Ce transfert intervient après plus de 200 jours passés en détention dans des installations des services de sécurité. Emmanuel Ramazani Shadary, ancien vice-Premier ministre de l’Intérieur et secrétaire permanent du PPRD, avait été interpellé le 16 décembre 2025 à son domicile de Kinshasa. Aubin Minaku, ancien président de l’Assemblée nationale et vice-président du PPRD, avait, quant à lui, été arrêté le 18 janvier 2026, également dans la capitale.
Leur arrestation était intervenue dans un contexte de fortes tensions politiques, marqué par des soupçons de participation à des activités jugées attentatoires à la sûreté de l’État. Toutefois, jusqu’à leur transfert à l’auditorat général militaire, aucune communication officielle n’avait précisé les chefs d’accusation retenus contre les deux dirigeants politiques.
Durant leur détention, leurs familles, leurs avocats ainsi que plusieurs organisations de défense des droits humains avaient dénoncé la longueur de leur privation de liberté et réclamé leur présentation devant la justice dans le respect des garanties prévues par la Constitution et les instruments internationaux relatifs aux droits de la défense.

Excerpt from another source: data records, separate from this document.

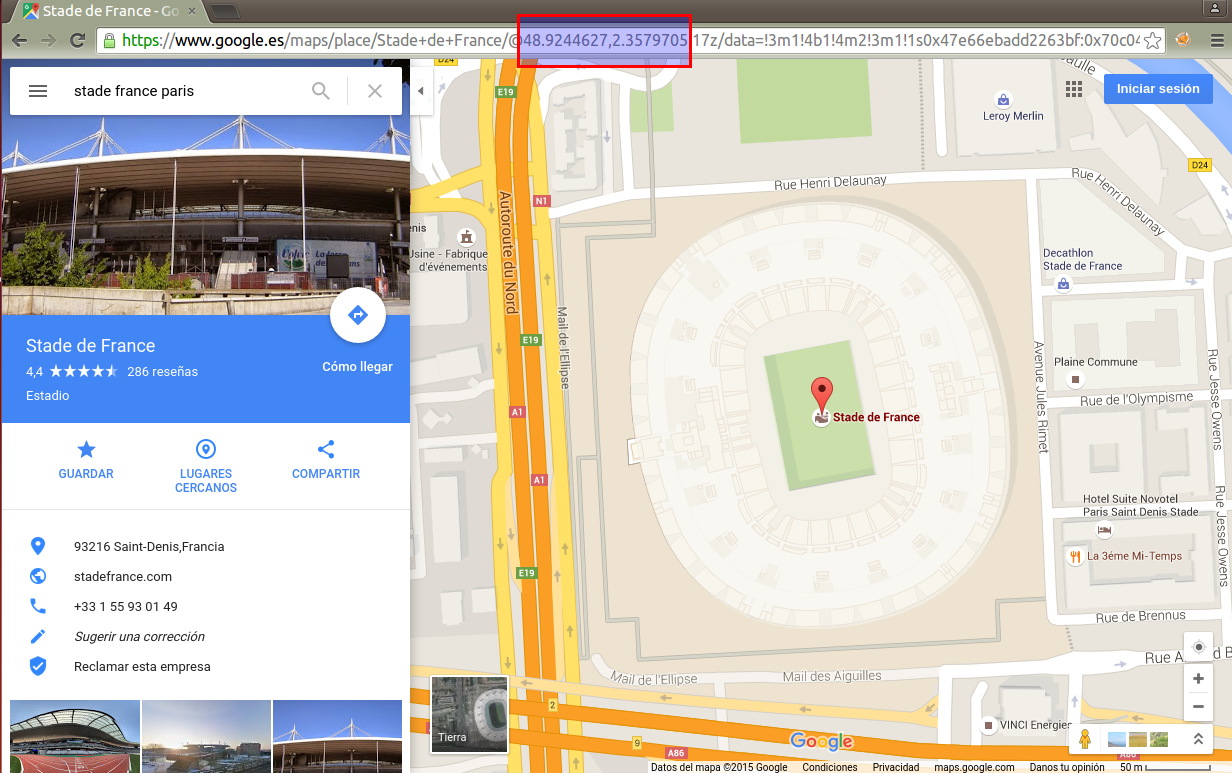This screenshot has width=1232, height=773.
Task: Open the Chrome menu button
Action: [1216, 41]
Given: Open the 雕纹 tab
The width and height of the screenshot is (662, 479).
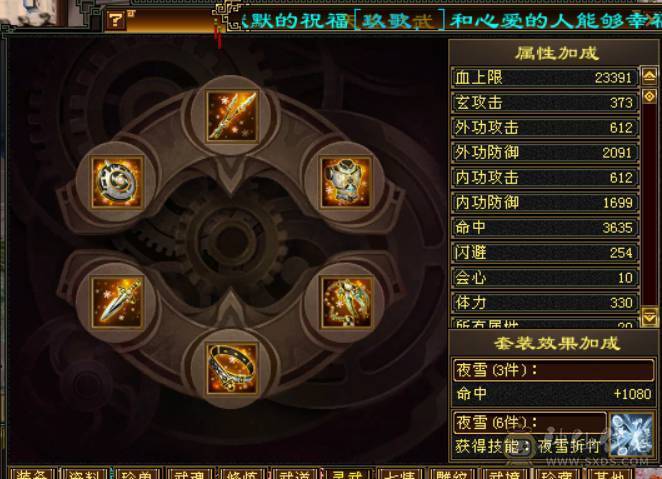Looking at the screenshot, I should pos(452,474).
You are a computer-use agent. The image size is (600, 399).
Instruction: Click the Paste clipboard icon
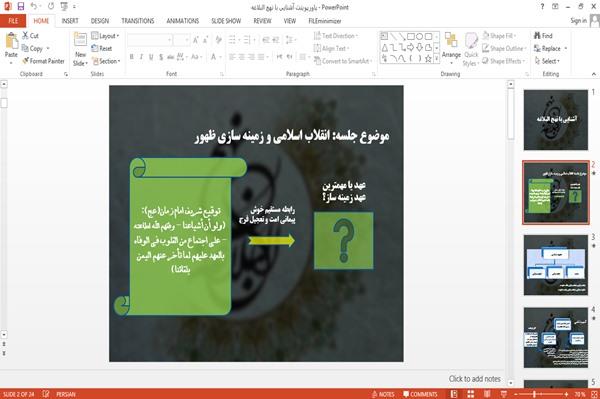11,42
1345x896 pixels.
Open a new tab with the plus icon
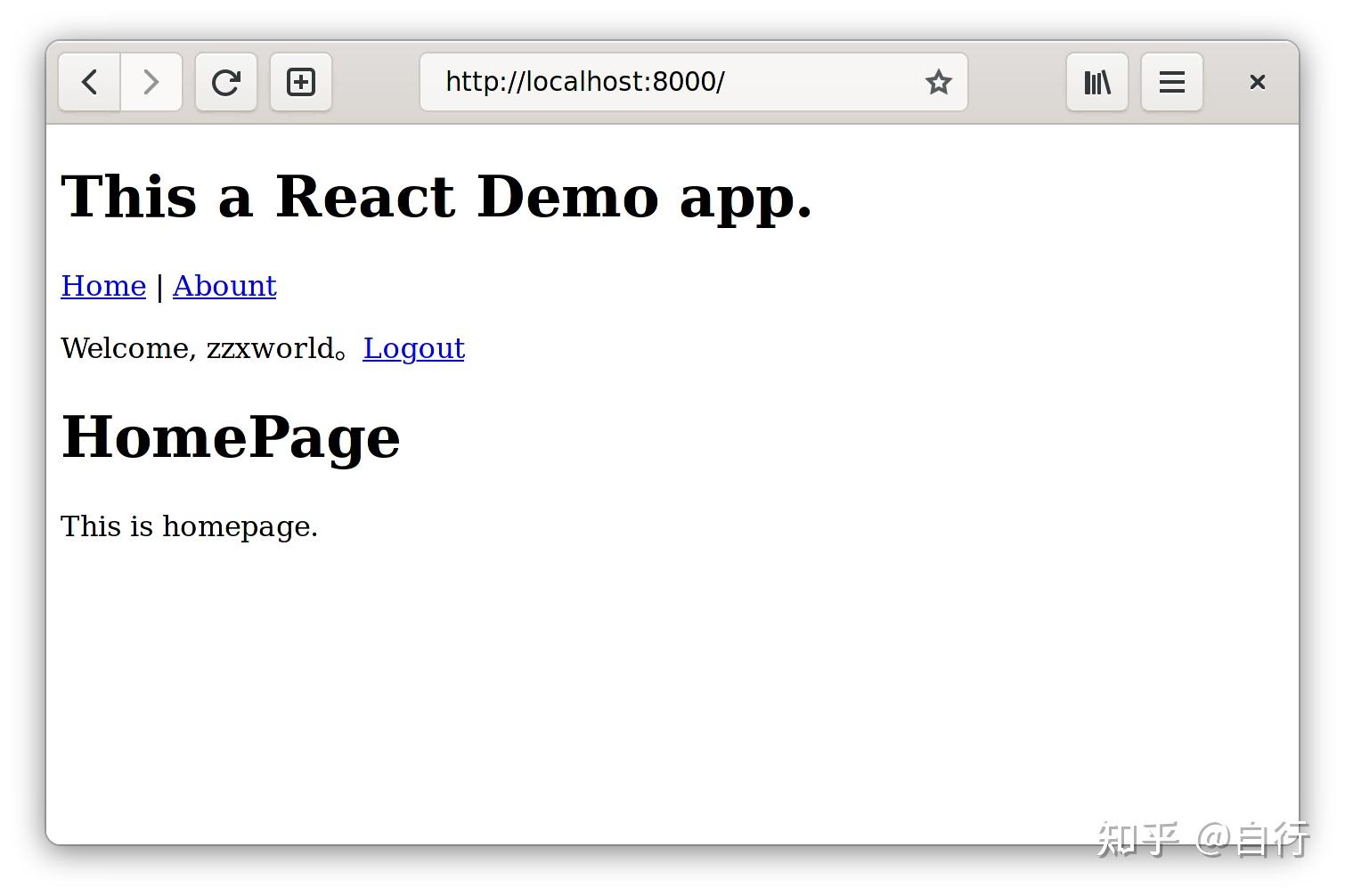pos(301,82)
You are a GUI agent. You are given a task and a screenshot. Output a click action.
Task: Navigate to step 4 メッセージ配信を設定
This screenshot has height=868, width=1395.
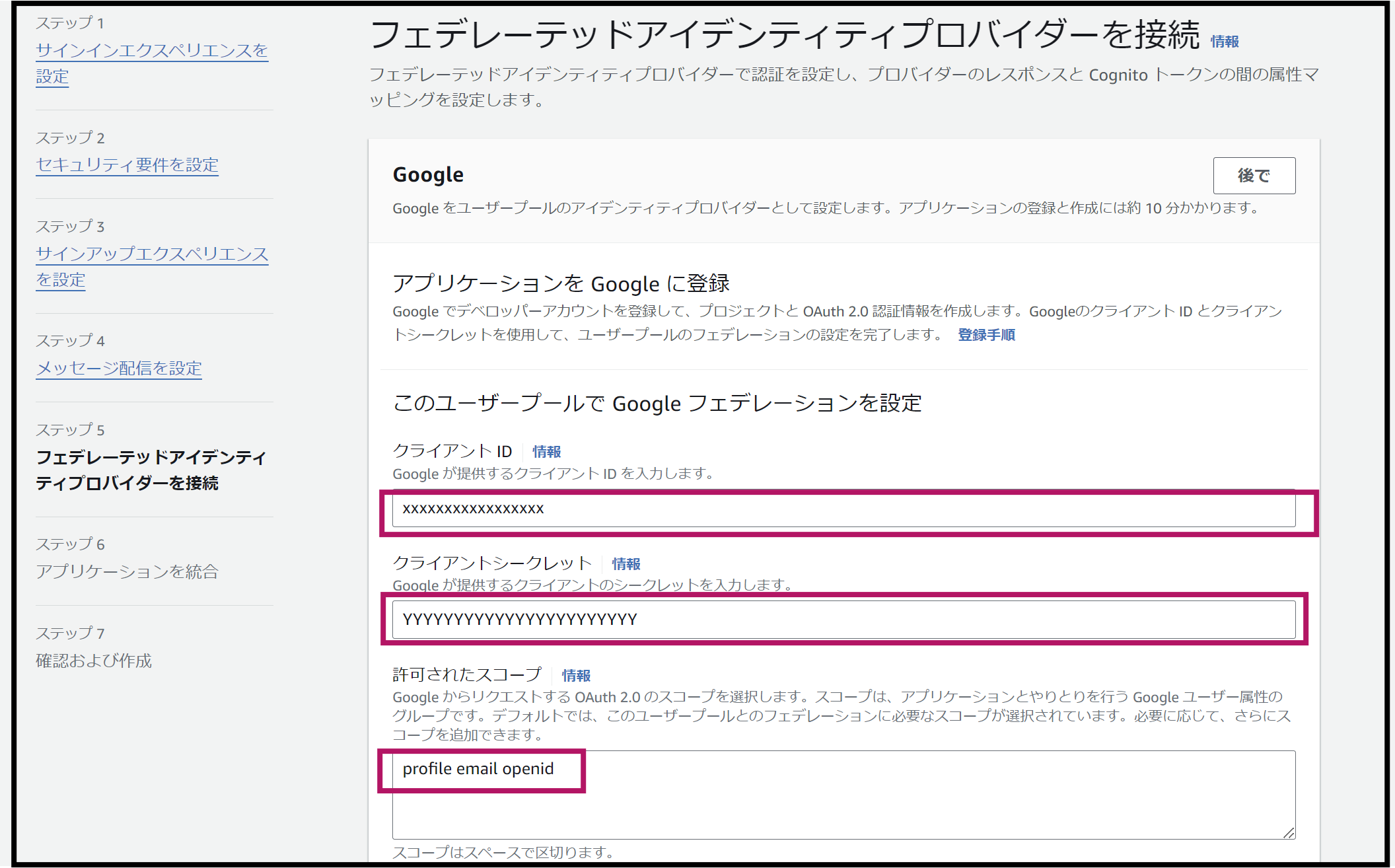click(119, 369)
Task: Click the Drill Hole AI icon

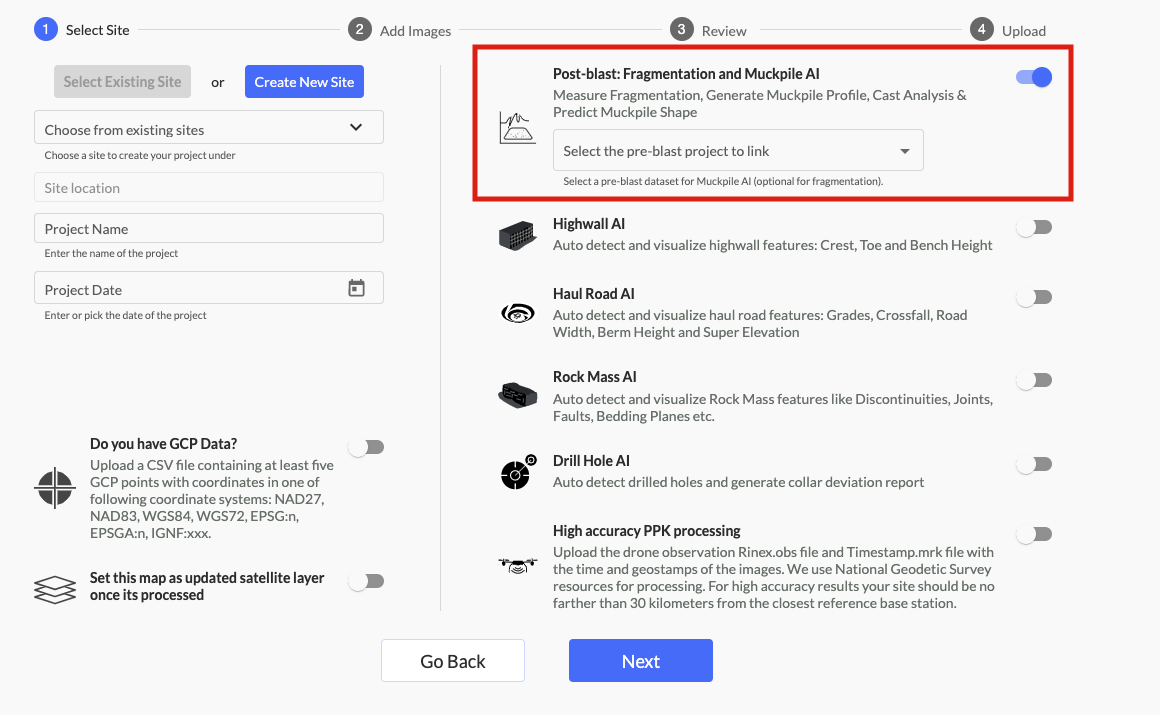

Leur mise à la disposition de l’auditorat général militaire ouvre désormais une nouvelle phase de la procédure judiciaire. Celle-ci devrait permettre aux magistrats militaires de statuer sur leur situation et, le cas échéant, de préciser les faits qui leur sont reprochés.
Il sied de souligner qu’à l’heure actuelle, les autorités judiciaires n’ont pas encore communiqué officiellement sur les motifs exacts de ce transfert ni sur les prochaines étapes de la procédure.